Praying in Response to Evil
There are some passages in the Bible that can leave us feeling a little uncomfortable. Often these are passages about God’s judgement. ‘Does God really act like that?’, we think. ‘Is that really fair?’, we ask. But then sometimes things happen in our own lives or in the world around us and we see something of the full horror of sin and evil. Our heart response in those situations gives us a little flavour of God’s just hatred of evil. And in the midst of that experience, those uncomfortable Bible passages can start to make a little more sense.
I think Nahum 1 could be one of those passages for us at the moment. Nahum was a prophet speaking in the 7th century BC. He records God’s words about the Assyrians, the powerful empire who at this time had recently invaded and destroyed the northern kingdom of Israel. Nahum’s prophecy speaks of the judgement and destruction that will soon come to Assyria for their sin and evil.
But Nahum 1 opens with a much broader message. It speaks of God’s response to evil, rooted in who he is. God is one who is jealous, avenging, and wrathful; he takes vengeance on his enemies (Nahum 1:2). He is slow to experience or express anger, but this doesn’t mean the guilty will get away with their evil (Nahum 1:3). Even the sky and the earth and all who are in and on them are under his power (Nahum 1:4-5). No one can endure it when he pours out his wrath (Nahum 1:6). His promise is that he will make an end to those who set themselves against him and for evil (Nahum 1:8). God will not let evil go unchecked and unpunished. He cannot. This is God being God.

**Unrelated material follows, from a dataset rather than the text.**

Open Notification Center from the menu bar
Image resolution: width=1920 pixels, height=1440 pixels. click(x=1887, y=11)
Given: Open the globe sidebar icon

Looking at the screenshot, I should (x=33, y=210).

We might often find these sorts of words difficult. But world events can help us to understand something of what is being said here. The anger and indignation we feel in the face of evil are a pale reflection of how God feels. Against the backdrop of such blatant injustice, the God of justice shines as a great light in the darkness, a beacon of hope in the hopelessness.
But this isn’t all that Nahum 1 says. Because God isn’t only avenging, jealous and wrathful, He is also good (Nahum 1:7). In fact, it is because God is good that he is avenging, jealous and wrathful. God’s justice and judgement are an outworking of his goodness. And because he is good, God promises to be a safe place in the midst of trouble for those who will come to him (Nahum 1:7). This is God being God.
These words in Nahum 1 are an outworking of who God is. They are therefore also promises rooted in who God is. And promises are good foundations for prayer; we take what God has said and we present that back to him, calling on him to act, partnering with him as he puts into action who he is.
As we face the reality of evil in our world, we can take the promises enclosed in Nahum 1 and from them we can pray for our world. We can pray for the execution of God’s justice on evil – that God would be God. And we can pray for God to be a refuge to those who come to him – that God would be God.